───── HALAMAN
ISSN 2477-1686
Vol.5 No. 24 Desember 2019
Menjadi Diri yang Baru: Memahami Proses Pindah Agama
Oleh
Vella Fitrisia. A
Fakultas Psikologi, Universitas Tama Jagakarsa
Fenomena pindah agama merupakan suatu peristiwa yang cukup sering kita dengar, walaupun sifatnya pribadi dan transenden namun perpindahan agama sering menimbulkan pro dan kontra di masyarakat dan keluarga, perpindahan agama juga memantik pergolakan batin dalam diri orang yang bersangkutan sebelum mantap berpindah agama karena berpindah agama adalah suatu proses perubahan pemikiran yang berakibat terjadinya kebimbangan dan disorientasi pada jiwa dan pikiran. Jika agama menuntut kepercayaan tanpa keraguan sedikitpun dalam hati terhadap Tuhan, Nabi dan kitab suci, dan dengan segala sangsi sosial yang mengikuti ketika berpindah agama, lalu apa yang menyebabkan seseorang berpindah agama? Bila memperhatikan pernyataan yang terkuak melalui media beberapa tokoh publik atau selebriti yang berpindah agama, terdapat berbagai macam alasan sebagai pemicu perilaku pindah agama, berdasarkan hal tersebut dapat dikatakan terdapat tiga gambaran besar alasan yang digunakan sebagai dasar berpindah agama yaitu melibatkan dimensi spiritual, alasan pencarian yang bersifat logis, dan terpengaruh lingkungan sosial terdekat individu.
──────────
▸ **SOAL LATIHAN 1**:
Tukar "pledged amount" dengan "donated amount" pada baris data mulai dari baris yang memuat "Where should I click to: Click the ticket" hingga baris yang memuat "Looking at the screenshot, I should 44,128.", lalu tuliskan kembali baris-baris itu tanpa mengubah bagian lainnya.
───── DATA TERSEDIA
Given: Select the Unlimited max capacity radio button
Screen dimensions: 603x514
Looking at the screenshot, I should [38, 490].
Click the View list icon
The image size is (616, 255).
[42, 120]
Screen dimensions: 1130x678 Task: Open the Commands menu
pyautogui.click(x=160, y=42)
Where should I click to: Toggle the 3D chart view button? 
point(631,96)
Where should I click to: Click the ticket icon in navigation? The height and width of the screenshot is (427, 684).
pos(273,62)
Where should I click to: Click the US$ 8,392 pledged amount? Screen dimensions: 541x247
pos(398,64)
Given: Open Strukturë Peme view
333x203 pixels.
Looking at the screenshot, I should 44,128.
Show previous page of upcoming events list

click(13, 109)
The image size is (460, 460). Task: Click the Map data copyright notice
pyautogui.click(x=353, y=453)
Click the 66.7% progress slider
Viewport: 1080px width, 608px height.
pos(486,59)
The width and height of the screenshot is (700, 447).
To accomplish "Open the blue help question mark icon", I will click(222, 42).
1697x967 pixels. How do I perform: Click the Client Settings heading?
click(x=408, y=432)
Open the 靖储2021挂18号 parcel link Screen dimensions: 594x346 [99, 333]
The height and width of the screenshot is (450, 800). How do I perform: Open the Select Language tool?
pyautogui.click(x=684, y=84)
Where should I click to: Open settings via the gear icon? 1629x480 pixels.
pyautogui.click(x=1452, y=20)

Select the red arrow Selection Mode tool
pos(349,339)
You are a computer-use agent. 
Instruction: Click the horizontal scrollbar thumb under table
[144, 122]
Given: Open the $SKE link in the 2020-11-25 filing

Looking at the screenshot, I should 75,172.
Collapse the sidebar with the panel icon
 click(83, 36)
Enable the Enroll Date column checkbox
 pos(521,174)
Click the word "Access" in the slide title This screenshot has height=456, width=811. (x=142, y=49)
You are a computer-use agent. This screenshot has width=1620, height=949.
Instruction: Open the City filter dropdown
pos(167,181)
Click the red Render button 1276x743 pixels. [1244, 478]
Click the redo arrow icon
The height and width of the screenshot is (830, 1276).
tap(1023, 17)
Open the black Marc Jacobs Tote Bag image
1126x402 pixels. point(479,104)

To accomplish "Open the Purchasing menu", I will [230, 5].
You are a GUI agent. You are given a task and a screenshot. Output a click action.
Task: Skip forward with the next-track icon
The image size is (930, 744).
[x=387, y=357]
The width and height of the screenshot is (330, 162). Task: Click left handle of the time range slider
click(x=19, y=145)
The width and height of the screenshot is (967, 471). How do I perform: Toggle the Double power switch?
──────────
▸ **SOAL LATIHAN 2**:
Teruskan tulisan tentang proses pindah agama mulai dari kalimat terakhirnya.

▸ **JAWABAN TERTULIS 1**:
Where should I click to: Click the ticket icon in navigation? The height and width of the screenshot is (427, 684).
pos(273,62)
Where should I click to: Click the US$ 8,392 donated amount? Screen dimensions: 541x247
pos(398,64)
Given: Open Strukturë Peme view
333x203 pixels.
Looking at the screenshot, I should 44,128.

▸ **JAWABAN TERTULIS 2**:
Melengkapi asumsi di atas dan dalam upaya memahami apa yang berkecamuk dalam diri orang yang berpindah agama terdapat dua perspektif untuk memahami fenomena pindah agama ini. Dalam perspektif awal studi atau classic studies mengenai perpindahan agama disebutkan bahwa orang berpindah agama ditandai dengan suatu proses yang tiba-tiba atau bertahap dimana individu secara radikal berubah untuk menjadi lebih baik, faktor psikologis juga dipertimbangkan sebagai salah satu faktor yang menyebabkan seseorang berpindah agama. Sebaliknya, pandangan kontemporer menekankan proses secara bertahap yang disebabkan oleh faktor situasional dan adanya proses rasional yang secara aktif mencari dan berusaha membuat sesuatu yang tidak masuk akal menjadi dapat diterima akal sehat. Untuk menjembatani pandangan klasik dan kontemporer maka ada pendapat lain yang menyatakan bahwa seseorang melakukan pindah agama karena adanya motif yang melatar belakangi yang terbagi menjadi enam tipe yaitu intelektual, mistik, eksperimen atau coba-coba, afektif, kebangkitan rohani, dan paksaan.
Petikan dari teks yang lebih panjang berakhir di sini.